I worked 13 years in the potrooms at Alcoa in Vancouver, Wash. When contract negotiations failed in 1986, we, too, found it necessary to go on strike. Alcoa management decided to permanently shut down that plant rather than reach a fair settlement. More than 450 union workers lost their jobs. All this happened not long after Alcoa spent millions to build a new aluminum plant in Brazil.

Now, after having worked 11 years in the potrooms at Kaiser Mead, I can see the same thing happening again.

Recently, Kaiser attempted to buy some aluminum plants in Venezuela. Although that deal fell through, Kaiser’s intentions are clear. Like Alcoa, they want to take corporate profits earned by their American workers and invest them elsewhere.

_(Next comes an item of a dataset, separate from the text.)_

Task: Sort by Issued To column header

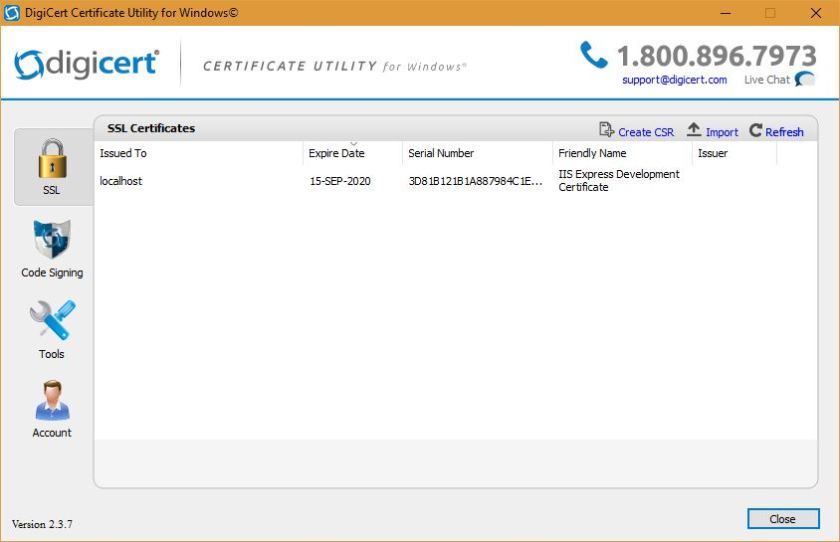Action: coord(123,153)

We constantly hear that if we are to compete in the global economy we must cut jobs and wages here in America. Well, who created that so-called global economy? Corporate America, that’s who, using profits produced by American workers.

Come on, Kaiser, dare to be different. Get rid of your high-priced anti-labor consultants and their “how to bust a union” manuals. Return to the bargaining table and negotiate a fair contract with the people who created you. Do the right thing. David C. Knutson Spokane

ENVIRONMENT

Preserve Northwest salmon

It is no question that salmon are a part of the Pacific Northwest’s heritage. Sadly, they are on the brink of extinction. Since dams have been built on the Columbia River, the number of salmon has gone from 16 million to roughly 2 million. It is not a secret that hydroelectric development is the number one killer of salmon on the Columbia and Snake rivers, but very few people seem to care.

Grocery stores are abundantly stocked with fresh salmon, airlines serve it as a main course and almost every restaurant has a salmon dish. If salmon are almost extinct, there is a clear problem if they are being hauled in by the truckload to be sold at every neighborhood grocery store.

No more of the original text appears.